You may have noted I didn’t put 30 minutes or half an hour in my rule. That was intentional. Often a decision maker needed at your meeting will also have another meeting scheduled right after. Do everyone a favor and allow time for people to have a break and/or move to their next scheduled event. Classes are scheduled with what is called “passing periods” for exactly this purpose: time for a break and for travel to the next class. Business meetings should do the same.
If you find you need more than 20 minutes in your meeting, then your discussion topics likely need to be broken into two or more meetings with greater focus to the subject at hand, and with the correct people involved, and not attempted with one big meeting.
3. Create and share the meeting agenda in the invite, then use it as the framework for your notes.
A corollary to this rule might be “Don’t accept a meeting invite that doesn’t have an agenda included within it.”
Agendas should be in the body of the meeting invite. List the reasons for the meeting at the top of the agenda and then the topics that should be covered in priority afterwards. Highlight, if possible, where a decision is needed.
As noted above, the agenda should serve as the framework for the notes to be taken in the meeting. I like to do a “reply all” to the meeting invite and then list at the top of my note who attended and that I’m the notetaker. I set this up as people arrive to the meeting.
4. Don’t double-book required attendees.
Seems like an obvious thing, right? However, I can’t count the number of times I’ve been listed as a required attendee and also double-booked by someone who has access to my calendar and schedule. It’s just lazy, or plain rude, to not check the person’s schedule if you can.
Use Doodle or Calendly if you want to get a meeting time confirmed prior, especially if you have people invited for whom you cannot know their schedule before hand. This will avoid the calendaring and re-calendaring of events as everyone responds with their conflicts and suggests alternatives. Or worse, simply doesn’t attend the meeting and you need to start all over again as their input is critical.
Double-booking an optional attendee I believe is acceptable as their other commitment might change and this meeting is not critical. Don’t hold up the time to meet because an optional person’s calendar is not clear.

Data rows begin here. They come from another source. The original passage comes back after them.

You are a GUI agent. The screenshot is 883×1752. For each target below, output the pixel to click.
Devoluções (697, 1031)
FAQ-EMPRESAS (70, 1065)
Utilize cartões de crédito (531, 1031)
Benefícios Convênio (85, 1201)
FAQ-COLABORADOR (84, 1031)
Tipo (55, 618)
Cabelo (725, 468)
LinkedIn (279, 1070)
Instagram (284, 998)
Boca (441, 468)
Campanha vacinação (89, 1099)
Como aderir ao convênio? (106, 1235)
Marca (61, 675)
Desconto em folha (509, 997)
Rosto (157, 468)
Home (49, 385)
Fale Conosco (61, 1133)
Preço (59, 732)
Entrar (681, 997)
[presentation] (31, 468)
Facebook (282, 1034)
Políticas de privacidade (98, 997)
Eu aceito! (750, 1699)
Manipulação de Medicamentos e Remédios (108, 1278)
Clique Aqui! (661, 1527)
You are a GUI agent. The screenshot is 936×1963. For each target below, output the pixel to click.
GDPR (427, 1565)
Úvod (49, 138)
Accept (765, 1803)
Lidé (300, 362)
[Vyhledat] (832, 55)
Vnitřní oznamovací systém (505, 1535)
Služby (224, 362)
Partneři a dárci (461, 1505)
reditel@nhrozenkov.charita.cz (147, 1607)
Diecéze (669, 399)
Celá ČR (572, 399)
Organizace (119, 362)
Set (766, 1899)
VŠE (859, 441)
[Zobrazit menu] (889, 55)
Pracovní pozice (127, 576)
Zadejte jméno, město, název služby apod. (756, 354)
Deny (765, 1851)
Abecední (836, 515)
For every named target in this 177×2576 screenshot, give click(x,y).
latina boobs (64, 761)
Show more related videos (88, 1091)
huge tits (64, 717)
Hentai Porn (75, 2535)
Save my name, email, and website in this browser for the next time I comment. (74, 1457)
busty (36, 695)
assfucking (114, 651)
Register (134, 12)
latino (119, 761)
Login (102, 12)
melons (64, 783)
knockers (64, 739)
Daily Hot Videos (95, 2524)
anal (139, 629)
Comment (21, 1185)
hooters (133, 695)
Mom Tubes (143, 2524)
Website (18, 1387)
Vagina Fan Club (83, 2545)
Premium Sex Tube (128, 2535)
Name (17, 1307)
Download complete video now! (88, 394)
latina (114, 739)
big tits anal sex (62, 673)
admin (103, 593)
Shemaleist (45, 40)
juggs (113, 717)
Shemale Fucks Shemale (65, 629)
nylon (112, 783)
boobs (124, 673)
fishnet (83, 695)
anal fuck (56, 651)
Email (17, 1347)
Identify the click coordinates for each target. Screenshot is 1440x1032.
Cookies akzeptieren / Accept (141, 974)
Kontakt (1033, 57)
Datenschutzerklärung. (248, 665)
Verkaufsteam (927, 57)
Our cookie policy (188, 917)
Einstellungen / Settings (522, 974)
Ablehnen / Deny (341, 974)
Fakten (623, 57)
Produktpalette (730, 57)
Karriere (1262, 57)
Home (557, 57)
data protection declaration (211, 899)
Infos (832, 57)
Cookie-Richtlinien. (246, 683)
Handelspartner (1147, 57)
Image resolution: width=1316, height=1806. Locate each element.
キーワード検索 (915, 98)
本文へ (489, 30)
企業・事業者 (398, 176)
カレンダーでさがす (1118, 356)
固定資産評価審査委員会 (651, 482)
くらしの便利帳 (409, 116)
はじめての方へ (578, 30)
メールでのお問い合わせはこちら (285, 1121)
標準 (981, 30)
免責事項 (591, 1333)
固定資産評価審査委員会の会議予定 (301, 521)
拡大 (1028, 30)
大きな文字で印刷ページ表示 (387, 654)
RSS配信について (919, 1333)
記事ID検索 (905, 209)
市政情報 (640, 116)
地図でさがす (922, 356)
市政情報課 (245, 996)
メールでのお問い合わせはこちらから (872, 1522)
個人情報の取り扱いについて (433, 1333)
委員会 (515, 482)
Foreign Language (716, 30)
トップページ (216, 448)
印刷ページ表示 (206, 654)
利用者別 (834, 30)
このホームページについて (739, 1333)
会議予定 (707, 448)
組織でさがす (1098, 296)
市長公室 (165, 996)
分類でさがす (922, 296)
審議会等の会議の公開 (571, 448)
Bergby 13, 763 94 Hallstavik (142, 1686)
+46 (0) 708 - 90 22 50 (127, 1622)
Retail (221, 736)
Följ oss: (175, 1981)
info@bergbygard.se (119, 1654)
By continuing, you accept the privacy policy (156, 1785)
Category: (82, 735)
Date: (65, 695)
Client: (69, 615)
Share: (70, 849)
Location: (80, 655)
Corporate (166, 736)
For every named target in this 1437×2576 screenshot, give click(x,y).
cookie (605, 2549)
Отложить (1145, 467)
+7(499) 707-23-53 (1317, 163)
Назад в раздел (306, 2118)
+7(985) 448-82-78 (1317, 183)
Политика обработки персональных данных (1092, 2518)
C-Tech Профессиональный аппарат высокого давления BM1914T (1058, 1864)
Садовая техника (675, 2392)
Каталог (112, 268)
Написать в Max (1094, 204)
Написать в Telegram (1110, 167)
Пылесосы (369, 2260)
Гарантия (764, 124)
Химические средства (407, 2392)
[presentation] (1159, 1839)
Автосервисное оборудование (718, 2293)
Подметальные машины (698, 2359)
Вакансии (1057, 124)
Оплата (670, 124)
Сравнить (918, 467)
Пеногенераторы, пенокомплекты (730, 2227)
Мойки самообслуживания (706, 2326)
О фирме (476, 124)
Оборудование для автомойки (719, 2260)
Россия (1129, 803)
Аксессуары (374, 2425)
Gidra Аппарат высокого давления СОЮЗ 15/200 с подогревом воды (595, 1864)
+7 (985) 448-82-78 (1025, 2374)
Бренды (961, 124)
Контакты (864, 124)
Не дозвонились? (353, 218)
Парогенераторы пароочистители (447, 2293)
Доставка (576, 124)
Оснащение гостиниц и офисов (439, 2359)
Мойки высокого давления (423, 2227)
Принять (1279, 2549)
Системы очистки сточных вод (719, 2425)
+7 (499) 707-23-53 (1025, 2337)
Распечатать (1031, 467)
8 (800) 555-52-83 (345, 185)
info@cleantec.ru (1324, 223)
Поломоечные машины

5. Assign who will be taking notes and if possible, display the notes being taken in real-time.
Ideally, everyone attending the meeting is taking notes if needed. However, assign an official note taker for your meeting so that people know that they may choose to engage fully without pausing to write a note down. Let everyone know from the outset that these notes will be shared at the meeting’s conclusion.
Use a conference room display or share the notetaker’s desktop with all attendees as the notes are being taken. This will do two important things: it will allow everyone to validate that the notes are accurate as they are being written and it will also show that the notetaker is not multitasking and answering emails or instant messages during the meeting.
If you are doing a virtual meeting, especially one where not everyone is fluent in the language being used, displaying the notes as you go can really help keep everyone on the same page.
6. Hold the last five minutes for review and next actions.
Unless you’ve created a culture where everyone understands that the last five minutes of the meeting will be for reviewing the meeting agenda and discussing the next actions and outcomes, let everyone know that this is your intention to do this when you start the meeting. This will help to keep people on the topics and clear that there will be assigned outcomes.
7. Send the meeting notes to all invited, not just those that attended.
Have you attended meetings where people are all taking notes but no one shares them? Or worse, you were unable to attend the meeting but not provided with the notes. Transparency and follow up are critical communication requirements. Sending out the meeting notes as follow up to a meeting provides closure and accountability.
BONUS: Create a culture where people are encouraged to leave meetings that are not of value.
If you are a manager or can influence the culture of your workplace, instituting a policy where it is not rude to leave a meeting or drop off of a call where it becomes apparent you are not needed is another means of optimizing meeting value.
Hopefully my list of rules above are ones you’re already doing. If not, pick two and see if you can’t start to break that iron triangle found in “efficient staff meeting.”